Although it’s nearly 100 years old, Madison’s Oscar Mayer plant may have been singled out for retirement not because of its age but because it’s too big — and too tall.
At least, that’s what the local labor union chief is speculating.
“We have a huge facility, and they’re only using one-third of it,” said Doug Leikness, president of United Food & Commercial Workers Union Local 538.
But an even bigger culprit, he said, could be the plant’s long-standing bread and butter: its hot dog production line built on an upper floor in the 1970s and updated in the same location about 20 years later.
“Our plant is stacked eight floors high. We have a hot dog line on the seventh floor,” Leikness said. “That’s really our undoing.
“We’re continually wasting a lot of time and manpower trucking products up and down. The movement of all the products is inefficient.”
Michael Mullen, a spokesman for parent company Kraft Heinz offered little explanation Thursday for why the Madison plant was among seven factories that will be closed over the next two years beyond noting the need “to eliminate excess capacity and reduce operational redundancies for the new combined company.”
In addition to the Madison plant, Kraft Heinz factories will close in Fullerton and San Leandro, California; Federalsburg, Maryland; Campbell, New York; Lehigh Valley, Pennsylvania; and St. Marys, Ontario, Canada.

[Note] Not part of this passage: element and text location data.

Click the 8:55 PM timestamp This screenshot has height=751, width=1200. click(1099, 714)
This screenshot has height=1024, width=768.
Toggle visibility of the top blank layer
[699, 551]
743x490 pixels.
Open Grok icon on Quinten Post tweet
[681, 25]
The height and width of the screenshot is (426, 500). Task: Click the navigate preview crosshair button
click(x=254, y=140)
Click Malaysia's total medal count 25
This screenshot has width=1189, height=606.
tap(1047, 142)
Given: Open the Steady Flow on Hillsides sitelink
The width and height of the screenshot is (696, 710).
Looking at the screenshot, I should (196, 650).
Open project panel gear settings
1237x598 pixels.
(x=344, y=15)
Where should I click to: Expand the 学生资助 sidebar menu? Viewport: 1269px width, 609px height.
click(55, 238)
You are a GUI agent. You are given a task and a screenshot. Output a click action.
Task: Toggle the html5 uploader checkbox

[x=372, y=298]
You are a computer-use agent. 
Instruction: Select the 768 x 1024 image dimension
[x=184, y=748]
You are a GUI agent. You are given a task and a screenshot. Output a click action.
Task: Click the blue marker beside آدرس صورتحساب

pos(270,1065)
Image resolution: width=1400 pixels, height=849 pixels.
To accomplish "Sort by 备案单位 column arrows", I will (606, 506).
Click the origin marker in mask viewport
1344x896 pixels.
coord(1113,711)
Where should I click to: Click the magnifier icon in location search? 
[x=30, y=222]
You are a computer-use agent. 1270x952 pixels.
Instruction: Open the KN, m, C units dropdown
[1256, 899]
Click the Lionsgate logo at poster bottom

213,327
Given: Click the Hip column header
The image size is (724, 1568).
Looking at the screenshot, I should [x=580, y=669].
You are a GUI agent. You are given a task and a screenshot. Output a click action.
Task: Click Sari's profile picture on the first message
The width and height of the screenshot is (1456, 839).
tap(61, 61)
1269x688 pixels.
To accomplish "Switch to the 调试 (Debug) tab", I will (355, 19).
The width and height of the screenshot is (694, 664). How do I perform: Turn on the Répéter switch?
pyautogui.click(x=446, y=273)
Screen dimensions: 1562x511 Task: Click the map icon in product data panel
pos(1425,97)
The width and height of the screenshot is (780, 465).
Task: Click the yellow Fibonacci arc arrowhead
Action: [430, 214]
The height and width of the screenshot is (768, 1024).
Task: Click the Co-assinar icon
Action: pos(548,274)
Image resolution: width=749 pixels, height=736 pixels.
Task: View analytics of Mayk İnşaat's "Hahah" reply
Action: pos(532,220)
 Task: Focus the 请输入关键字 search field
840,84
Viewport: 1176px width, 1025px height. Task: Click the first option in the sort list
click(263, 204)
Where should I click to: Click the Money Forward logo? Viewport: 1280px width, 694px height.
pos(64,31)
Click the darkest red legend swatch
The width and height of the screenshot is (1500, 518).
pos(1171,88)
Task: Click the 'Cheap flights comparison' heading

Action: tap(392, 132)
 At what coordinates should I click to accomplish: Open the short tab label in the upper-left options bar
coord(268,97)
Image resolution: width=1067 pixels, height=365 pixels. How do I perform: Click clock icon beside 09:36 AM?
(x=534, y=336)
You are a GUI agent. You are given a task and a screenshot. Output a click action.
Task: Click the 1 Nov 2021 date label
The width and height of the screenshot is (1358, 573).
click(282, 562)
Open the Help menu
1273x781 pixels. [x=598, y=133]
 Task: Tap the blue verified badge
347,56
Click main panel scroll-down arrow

Leikness said the Madison plant is structurally sound. But as products have been moved to other factories — such as the Lunchables line that shifted to Davenport, Iowa, and Fullerton, California, in 2001 — new work has not come in, leaving a lot of unused space, he said.
To make better use of that space, the company built a high-capacity hot dog production line on the first floor more than 10 years ago. The ground floor location alone speeds the process and cuts labor and building maintenance costs. “We’re doing hot dogs better than anyone else,” Leikness said.
Even so, the company plans to add two high-capacity hot dog assembly lines at its plant in Columbia, Missouri that will be just like the newer line in Madison, Leikness said. Kraft Heinz is proposing a $114 million expansion of its Columbia factory, and by updating lines installed nearly 30 years ago, fewer workers will be needed. So the plant will downsize from the current 500 employees to 350, the Columbia Daily Tribune reported in July.
Kraft Heinz asked for a 75 percent property tax break for 10 years as part of the deal, the paper reported.
The food conglomerate also wants to build a new Oscar Mayer factory in Davenport, Iowa, replacing the current Davenport plant with a more efficient one, with the help of nearly $15 million in state and local incentives, according to the Quad-City Times. The move will cut Oscar Mayer’s workforce in Davenport from 1,400 to 475.
Leikness said a union representative in Davenport said 800 union jobs will be lost there.
Jim Hertel, managing partner of Willard Bishop, a food retail consultant firm in Barrington, Illinois, said those moves are consistent with the way 3G Capital does business. 3G, a Brazilian firm, worked with Berkshire Hathaway to engineer H.J. Heinz’s purchase of Kraft Foods Group in July.
Its technique is to employ zero-based budgeting, he said. “They will look at, literally, every activity that a company is spending time and money on and they’ll assess whether it’s adding value or not. If it’s not adding value then it goes away.
“And if it is adding value, they’ll assess: Are they spending too much money on it, too little money on it or just the right amount?” Hertel said.
“There’s a point at which spending any more money on it doesn’t make any sense and that’s the point at which they want to stop,” he said.
UW School of Business professor Robert Krainer said he thinks more than a consolidation, the changes represent a contraction. “They are producing a product that fewer and fewer people are consuming,” he said.
Consumers, he said, are giving more thought to what goes into their food.
“More and more people are shifting to fresh foods rather than processed foods,” Krainer said. “As the society grows wealthier and more health conscious, I think that’s going to be a steady trend, and is going to work against Kraft.”
Job loss timetable
Leikness said the union’s chief stewards met with Oscar Mayer plant manager Dennis Ryan and human resources officials Thursday and were told production employees won’t lose their jobs until at least July 2016.
“There are some products here that they don’t make anywhere else yet,” Leikness said, such as Braunschweiger and liver cheese. He said the Madison plant also has a spice department that supplies other Kraft Heinz plants. Leikness said the stewards were told administrative offices will be empty by July.
Of the 1,000 Oscar Mayer and Kraft Heinz corporate employees in Madison, about 250 office workers will have a chance to transfer to Chicago, where Oscar Mayer headquarters will move.
Administrative offices already are mostly bare since 165 non-union positions were eliminated in August, Leikness said. “Everything changed dramatically, right then and there,” he said.
The entire Madison operation is expected to shut down by early 2017, Leikness said.